The Non-Discriminatory Forgiveness of Christ
- Christian Living
- Dr Eliezer Gonzalez
- New Testament
Mar 6, 2014 1854
How do I love thee? Let me count the ways.
I love thee to the depth and breadth and height
My soul can reach, when feeling out of sight
For the ends of Being and ideal Grace.
I love thee to the level of everyday’s
Most quiet need, by sun and candlelight.
I love thee freely, as men strive for Right,
I love thee purely, as they turn from Praise.
I love thee with the passion put to use
In my old griefs, and with my childhood’s faith;
I love thee with a love I seemed to lose
With my lost saints, – I love thee with the breath,
Smiles, tears, of all my life! – and if God choose,
I shall but love thee better after death.

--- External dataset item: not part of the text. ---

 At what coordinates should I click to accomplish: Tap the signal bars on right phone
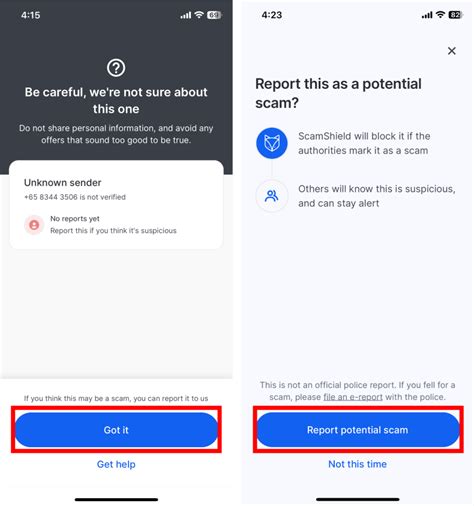(427, 15)
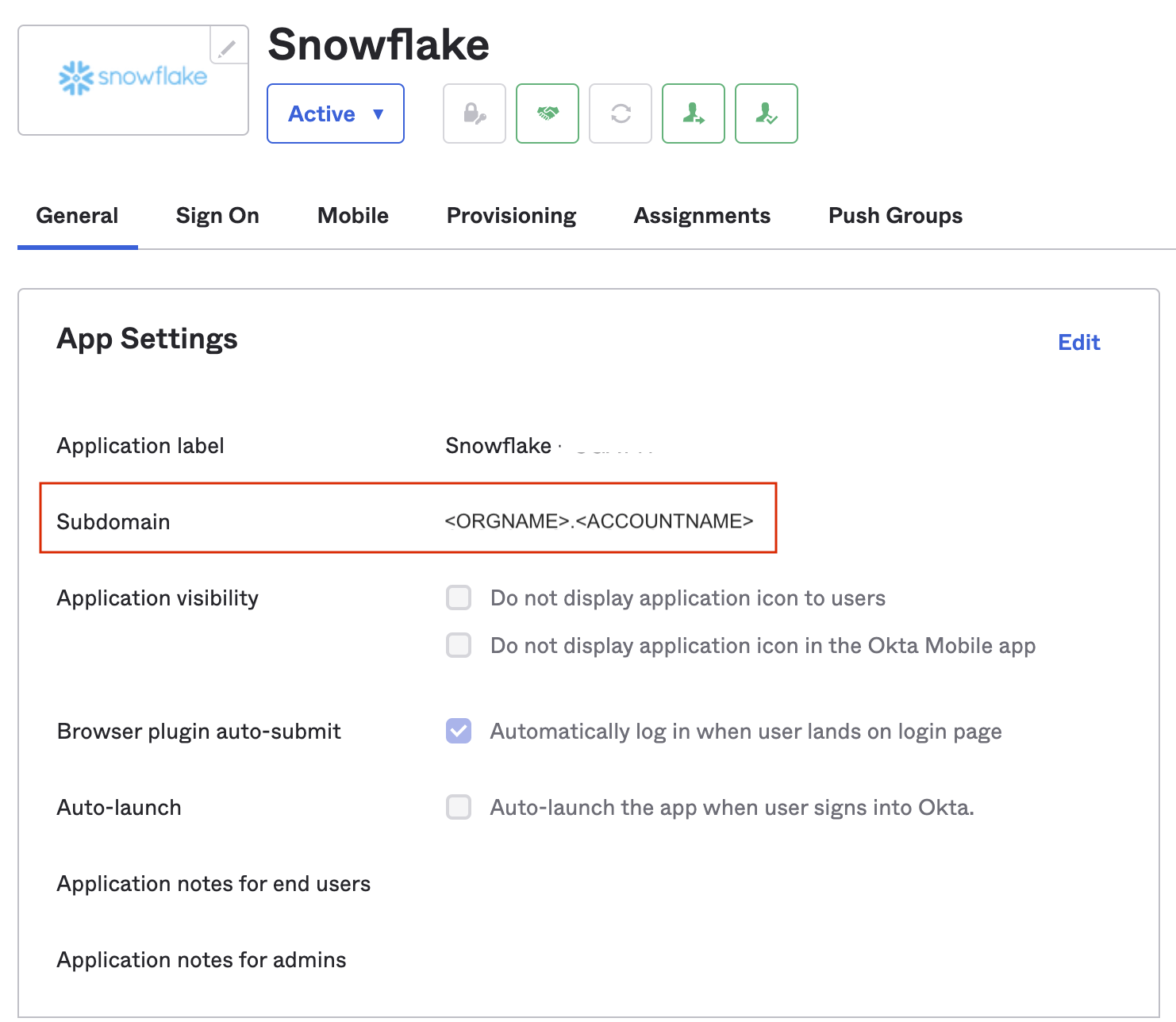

Sonnets from the Portuguese XLIII , Elizabeth Browning Barrett
This sonnet, one of the most beautiful love poems in the English language, was written by Elizabeth Barrett to Robert Browning, whom she married. When she and Robert were married, their wedding was held in secret because of her father’s disapproval. After the wedding the Brownings sailed for Italy, where they lived for the rest of their lives. But even though her parents had disowned her, Elizabeth never gave up on the relationship. Almost weekly she wrote them letters. Not once did they reply. After 10 years, she received a large box in the mail. Inside, Elizabeth found all of her letters; not one had been opened! Today those letters are among the most beautiful in classical English literature. Had her parents only read a few of them, had they only forgiven her, their relationship with Elizabeth might have been restored.
Oh, we get so smug about forgiveness, don’t we! We know it all don’t we! Before a person can be forgiven, they must confess, repent, and make restitution, and then we may condescend to forgive! One thing this is how we are to accept forgiveness, but how we are to forgive is quite another!
How arrogant of us to put such conditions on forgiveness when Christ placed none on us!
Consider this. On the cross, Jesus said, “Forgive them.” To whom was He referring? He was referring to all. He did not say, “Forgive him and him and her, but not that guy over there who just spit on me.” He said, “Forgive them.” And in so saying, He forgave us all.
Jesus was crucified with a criminal on either side. Society was prepared to forgive neither.
One thief on one side of Jesus cursed His name and mocked Him. The other thief on the other side expressed His faith in the Lord.
And on the cross Jesus stretched out His hands and held them out in invitation to both at the same time, and said, “Father, forgive them.”
Because the heart of God does not discriminate in His forgiveness.
If there is someone in your life whom you are unwilling to forgive, then there is no-one in your life whom you are willing to forgive.
Jesus forgave you before you were born; He has loved you from eternity. All you need do now is to accept His forgiveness, and you will be forgiven.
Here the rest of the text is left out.